Flying over thunderstorms is something commercial pilots do all the time, but none of them really enjoy doing it. Somewhere in the southwestern US, hanging over the base ops building, was a sign that read "There is no reason to fly through a thunderstorm in peacetime." Pilots are trained from day one to respect the authority of His Imperial Majesty, Cumulonimbus Rex. Modern storm-avoidance radars, standard equipment on passenger jets, make the job of avoiding dangerous conditions much easier. But still, things can -- and do -- sneak up on you. The weather radar doesn't have a 180-degree field of view. The specifics vary depending on model, but they can only "see" a cone out in front of the aircraft. Under most conditions, that gives a pilot plenty of warning. But, if a fast-developing updraft gets started right after your radar sweeps over it...

The sequence of the ACARS messages was the last piece in the puzzle. I may be wrong, but based on what I know, this is what I think happened.

The aircraft was upset by a very powerful updraft. We don't know exactly what attitude the aircraft was pushed into, but we do know that the autopilot kicked off. They're designed to do that automatically, if the angle of attack or the angle of sideslip get too high. Further, if the aircraft deviates far enough from nominal values for AOA and sideslip, the flight control computer will switch into an emergency mode, giving the pilot more control authority so that he can right the aircraft. Sometimes, that's enough. But the really nasty thing about unusual attitudes is that the data the air data computer relies on to feed the flight controls becomes corrupted. One by one, the flight control computers drop out as they encounter exceptions they weren't coded to handle. In an aircraft with fully fly-by-wire controls, this is fatal. Without a computer to translate his stick motion into control commands, the pilot cannot control the airplane. Inertia takes over. Inevitably, the stresses on the airframe become too great, the structure fails, and the airplane disintegrates.

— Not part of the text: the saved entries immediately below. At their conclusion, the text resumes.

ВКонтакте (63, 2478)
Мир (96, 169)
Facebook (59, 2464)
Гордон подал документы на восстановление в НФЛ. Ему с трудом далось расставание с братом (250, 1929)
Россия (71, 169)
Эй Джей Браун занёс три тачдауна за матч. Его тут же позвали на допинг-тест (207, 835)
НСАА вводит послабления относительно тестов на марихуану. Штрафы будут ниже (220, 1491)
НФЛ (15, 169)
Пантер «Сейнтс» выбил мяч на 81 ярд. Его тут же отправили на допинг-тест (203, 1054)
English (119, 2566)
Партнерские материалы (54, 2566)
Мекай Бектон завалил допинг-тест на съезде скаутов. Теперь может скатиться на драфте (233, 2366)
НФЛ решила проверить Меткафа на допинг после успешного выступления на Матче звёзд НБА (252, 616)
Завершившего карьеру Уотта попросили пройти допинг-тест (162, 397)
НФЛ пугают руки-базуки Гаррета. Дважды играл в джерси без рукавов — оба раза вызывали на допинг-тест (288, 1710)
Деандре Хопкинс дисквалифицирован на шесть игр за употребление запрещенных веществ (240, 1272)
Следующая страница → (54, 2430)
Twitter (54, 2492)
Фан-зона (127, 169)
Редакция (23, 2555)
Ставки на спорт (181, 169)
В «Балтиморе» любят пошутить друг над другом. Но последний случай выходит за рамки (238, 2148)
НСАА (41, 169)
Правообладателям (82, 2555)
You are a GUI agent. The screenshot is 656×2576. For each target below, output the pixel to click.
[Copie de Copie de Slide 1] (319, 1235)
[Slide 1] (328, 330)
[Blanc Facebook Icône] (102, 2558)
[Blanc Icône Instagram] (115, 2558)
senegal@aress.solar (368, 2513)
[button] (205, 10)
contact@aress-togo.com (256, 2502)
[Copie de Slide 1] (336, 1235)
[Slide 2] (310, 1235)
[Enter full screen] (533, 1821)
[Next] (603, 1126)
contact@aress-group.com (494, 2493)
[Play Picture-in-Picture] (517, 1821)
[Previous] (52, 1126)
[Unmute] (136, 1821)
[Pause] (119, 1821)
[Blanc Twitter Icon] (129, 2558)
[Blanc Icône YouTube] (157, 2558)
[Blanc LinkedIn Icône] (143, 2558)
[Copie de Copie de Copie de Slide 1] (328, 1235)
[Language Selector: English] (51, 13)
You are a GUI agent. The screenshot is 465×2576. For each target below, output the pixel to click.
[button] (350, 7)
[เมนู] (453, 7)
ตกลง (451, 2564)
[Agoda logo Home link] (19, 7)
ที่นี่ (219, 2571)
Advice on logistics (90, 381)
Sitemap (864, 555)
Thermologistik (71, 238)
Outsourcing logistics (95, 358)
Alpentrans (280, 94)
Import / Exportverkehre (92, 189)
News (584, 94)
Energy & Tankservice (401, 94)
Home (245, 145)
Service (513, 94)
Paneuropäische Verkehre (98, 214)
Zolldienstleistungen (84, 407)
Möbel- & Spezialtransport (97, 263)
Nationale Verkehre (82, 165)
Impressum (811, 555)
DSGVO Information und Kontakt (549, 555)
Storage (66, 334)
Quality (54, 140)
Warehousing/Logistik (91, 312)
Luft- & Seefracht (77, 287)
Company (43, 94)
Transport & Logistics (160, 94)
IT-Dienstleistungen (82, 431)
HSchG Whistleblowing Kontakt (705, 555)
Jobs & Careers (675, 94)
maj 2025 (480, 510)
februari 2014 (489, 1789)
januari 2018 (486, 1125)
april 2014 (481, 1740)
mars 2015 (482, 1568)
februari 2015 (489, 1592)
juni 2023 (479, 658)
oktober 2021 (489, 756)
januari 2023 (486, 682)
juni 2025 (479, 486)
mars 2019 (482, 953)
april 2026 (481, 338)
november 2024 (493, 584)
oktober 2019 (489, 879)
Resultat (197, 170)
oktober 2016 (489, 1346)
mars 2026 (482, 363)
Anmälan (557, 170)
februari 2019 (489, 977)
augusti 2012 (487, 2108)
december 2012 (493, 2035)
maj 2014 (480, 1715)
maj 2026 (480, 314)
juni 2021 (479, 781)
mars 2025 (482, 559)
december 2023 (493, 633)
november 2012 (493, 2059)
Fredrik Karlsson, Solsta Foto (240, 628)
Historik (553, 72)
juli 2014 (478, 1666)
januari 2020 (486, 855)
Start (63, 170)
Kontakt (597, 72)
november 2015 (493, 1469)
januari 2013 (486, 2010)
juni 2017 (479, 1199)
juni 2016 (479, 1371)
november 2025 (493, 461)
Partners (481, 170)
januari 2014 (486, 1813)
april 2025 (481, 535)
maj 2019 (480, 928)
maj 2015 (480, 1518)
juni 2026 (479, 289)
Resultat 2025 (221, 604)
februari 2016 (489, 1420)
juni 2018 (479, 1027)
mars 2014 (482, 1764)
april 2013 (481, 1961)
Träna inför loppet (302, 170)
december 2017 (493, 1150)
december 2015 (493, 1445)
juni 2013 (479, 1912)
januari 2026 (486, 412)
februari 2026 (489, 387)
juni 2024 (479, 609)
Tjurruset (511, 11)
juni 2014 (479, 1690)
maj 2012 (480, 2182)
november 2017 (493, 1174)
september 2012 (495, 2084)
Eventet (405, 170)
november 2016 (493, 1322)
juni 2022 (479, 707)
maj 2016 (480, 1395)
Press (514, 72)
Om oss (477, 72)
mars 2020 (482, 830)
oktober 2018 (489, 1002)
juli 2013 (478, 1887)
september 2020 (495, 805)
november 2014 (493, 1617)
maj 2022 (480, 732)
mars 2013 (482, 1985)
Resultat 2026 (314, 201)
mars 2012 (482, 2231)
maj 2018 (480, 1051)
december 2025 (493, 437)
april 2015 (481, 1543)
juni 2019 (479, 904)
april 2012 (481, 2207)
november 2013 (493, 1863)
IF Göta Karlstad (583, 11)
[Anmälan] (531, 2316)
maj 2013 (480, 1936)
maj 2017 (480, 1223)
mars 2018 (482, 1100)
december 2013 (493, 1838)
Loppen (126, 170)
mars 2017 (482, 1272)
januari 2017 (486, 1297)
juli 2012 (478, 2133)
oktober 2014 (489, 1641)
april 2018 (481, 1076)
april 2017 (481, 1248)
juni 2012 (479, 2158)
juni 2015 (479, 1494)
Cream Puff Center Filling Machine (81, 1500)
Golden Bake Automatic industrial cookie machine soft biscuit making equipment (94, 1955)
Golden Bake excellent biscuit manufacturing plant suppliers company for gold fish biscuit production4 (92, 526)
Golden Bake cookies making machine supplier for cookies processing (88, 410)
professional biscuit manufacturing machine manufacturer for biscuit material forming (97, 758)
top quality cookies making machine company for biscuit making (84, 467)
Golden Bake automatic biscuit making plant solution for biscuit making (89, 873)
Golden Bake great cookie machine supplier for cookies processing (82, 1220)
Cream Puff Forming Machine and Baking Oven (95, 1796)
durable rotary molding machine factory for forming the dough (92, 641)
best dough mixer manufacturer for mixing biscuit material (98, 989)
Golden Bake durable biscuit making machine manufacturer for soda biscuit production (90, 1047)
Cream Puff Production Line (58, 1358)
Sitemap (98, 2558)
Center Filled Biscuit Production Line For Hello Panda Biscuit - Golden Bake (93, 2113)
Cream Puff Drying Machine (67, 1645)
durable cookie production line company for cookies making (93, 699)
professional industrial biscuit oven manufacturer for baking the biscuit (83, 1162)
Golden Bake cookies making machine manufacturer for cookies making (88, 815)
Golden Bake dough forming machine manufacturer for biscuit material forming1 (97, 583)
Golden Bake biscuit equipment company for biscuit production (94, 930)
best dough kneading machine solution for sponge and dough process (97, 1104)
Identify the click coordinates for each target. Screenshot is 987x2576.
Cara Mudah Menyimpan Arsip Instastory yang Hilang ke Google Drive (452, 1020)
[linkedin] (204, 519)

If they can recover and analyze enough of the debris, that might tell a different tale. I hope they do, and they can. Maybe there's a clue in there that will tell us how to avoid the next accident. Or maybe not. One thing that strikes me sometimes as I drive past an airport and see airplanes sailing gracefully through the sky in exactly the way a hundred tons of aluminum shouldn't ... You've got to know, there's a risk in doing this. It's a small one. It's one we work hard to minimize.

But it'll never, never go away.

[Addendum, 10Jun09: Well, the danger of early speculation is that you end up getting details wrong. It's beginning to look like icing may have played a role. Ordinarily, the air up at that altitude is so cold that supercooled water cannot exist, and icing generally isn't a danger. But a sufficiently strong updraft might be able to haul enough moisture skyward to ice up some exposed surfaces ... such as the pitot tube.

[Airplanes have used pitot-static systems for years to measure airspeed and altitude. Indeed, until fairly recently, they were the only way to measure them. If your pitot tube ices over, you're essentially blind. But, they have heaters that can melt the ice off, provided that they've been turned on. Now here's where it gets interesting. Modern airplanes also have inertial navigation systems, that use a different method to compute speed. You no longer lose all of your information in an ice event ... but which set of information does your air data computer believe? And which set does it show the pilot? Is the pilot flying according to one airspeed, while the computer ciphers out the control laws in another? That can't possibly end well.

[The interesting thing here is that Airbus appears to have anticipated this particular corner, and has had a fix available since January. The upgrades had been propagating through the fleet with no particular urgency. I expect the urgency to step up a notch or two...

[I have to hand it to the engineers at Airbus, though. That was fast work, figuring out what might have gone wrong from fragments and scraps of error messages. It's in the finest traditions of our profession, and accelerated upgrades may well save lives in the future. Well done, gentlemen!]